Tuesday, June 16, 2009

Blogger posts really grab high google ranking

I just noticed that my recent blog post on "Android multipart upload" is now top of the Google ranking for a Google search using those terms.  And not even those terms in quotes, just those three terms.  I guess that is because blogspot.com probably gets a high rating from Google, and I guess my post has those three terms in proximity, whereas other mailing lists have the same terms distributed throughout their content.  Anyhow, it was kind of surprising to see my blog post so high up in the rankings.  Google analytics tells me that that blog post is getting a lot of hits, and I even had a comment from someone asking for help with that issue.  It seems odd that I would jump the multiple google groups posts with my blog post, but I guess that it is at least partly desirable since I was trying to write a summary of what I had discovered from multiple google group discussions.

I guess this is a phenomena that people noticed a while back.  Google either submits blogger posts directly into its search index, or it integrates them at some other level.  I imagine that companies may have noticed this, and a top "maximise your search ranking" tip would be to start a blog and then post regularly on topics that match the keyword searches you are hoping your customers will find.

Of course the main question for me is about whether there isn't a better approach to making summaries of discussions on mailing lists accessible.  For example it would be good if my blog post summarizing multiple google groups discussions was automatically posted to the appropriate Google Groups discussions and flagged in previous discussions on the same topic.  I guess a form of trackback on discussions would be useful, i.e. all discussions would show links to summaries that included them.  Most of all I wish that the main API documentation would link to summaries of this sort; but perhaps that is overkill, is the general Google Search enough ...?  I guess I think there could be some additional tools provided to make the job of the folks doing the summarizing easier, and also make those summaries easier to find for those getting lost in the tangle ...

2 comments:

Anonymous said...

I've got several wordpress blogs and they tend to go higher on Google than forums, Yahoo groups and even TEFL sites by publishers too. For example, if I write a post advertising one of my articles elsewhere, it is almost always higher than the article on Google even for the actual title of the article. Don't know why that is, but not complaining!

btw, your linguistics posts look interesting but am hoping they are only written for yourself because otherwise the fact that I couldn't understand must mean that I learnt much less on my (unfinished) MA than I thought!

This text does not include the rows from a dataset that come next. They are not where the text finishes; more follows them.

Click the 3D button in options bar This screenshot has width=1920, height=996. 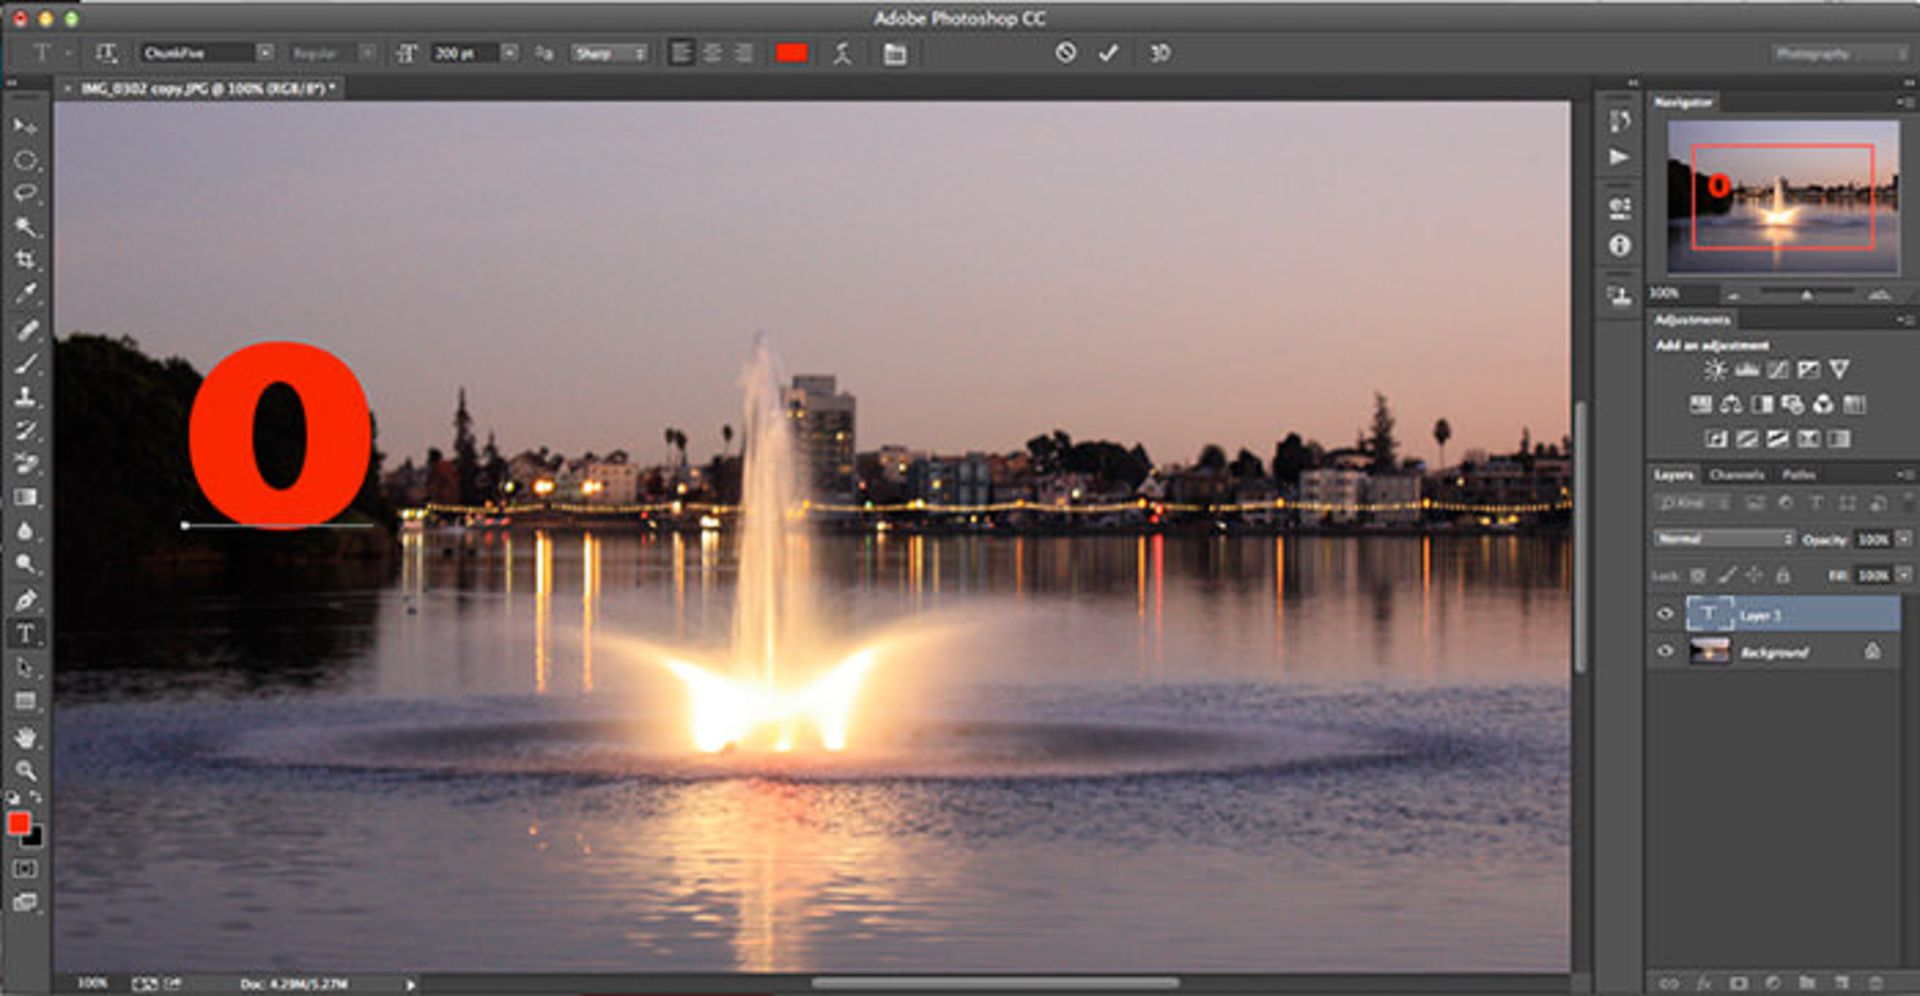(1160, 53)
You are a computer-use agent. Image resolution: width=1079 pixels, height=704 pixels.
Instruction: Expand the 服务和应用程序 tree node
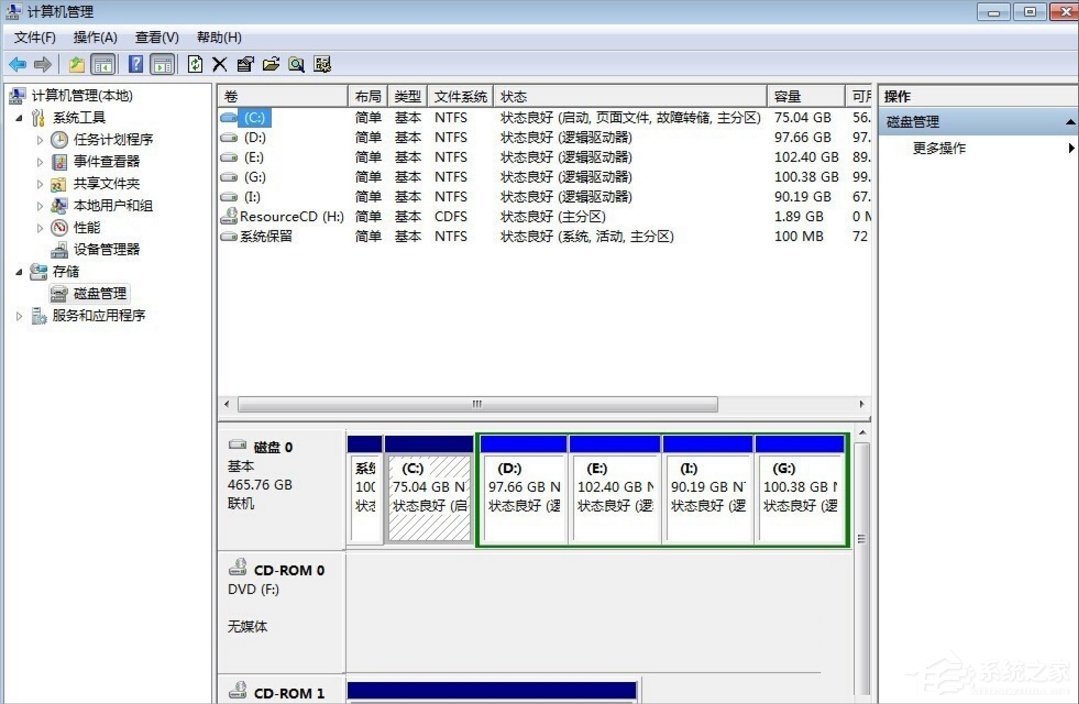(17, 313)
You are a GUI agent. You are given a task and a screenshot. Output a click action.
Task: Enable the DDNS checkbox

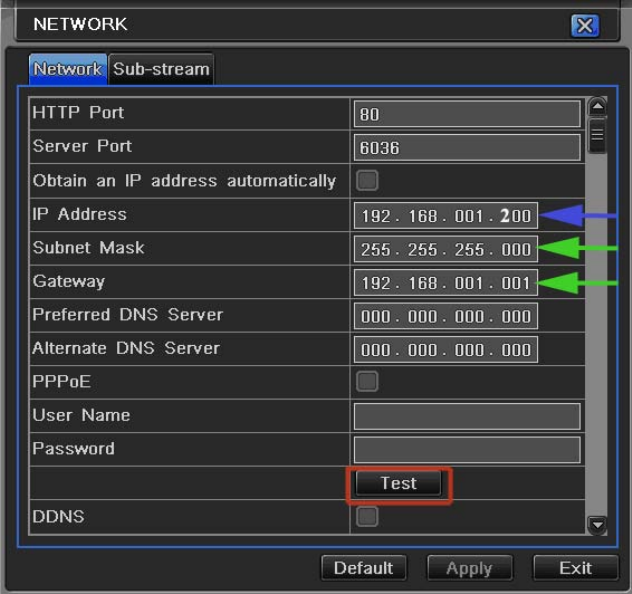(368, 516)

TEFLtastic blog- www.tefl.net/alexcase

Sam Joseph said...

I think if you can't understand my linguistics posts it's probably because they are poorly written :-) I am trying to blog my notes on the papers as I read them. I guess my first audience is myself as it is probably difficult to understand them without access to the original papers. However I hope that someone other than me might be able to make use of them, but the extent to which I make them other-friendly is probably related to my own level of exhaustion - I think some of the earlier ones were more polished. I just spent three weeks on all theoretical papers and that is a bit heavy going for me and for others I think :-) Someone will probably start a meta-blog that summarizes mine for the interested reader at some point :-)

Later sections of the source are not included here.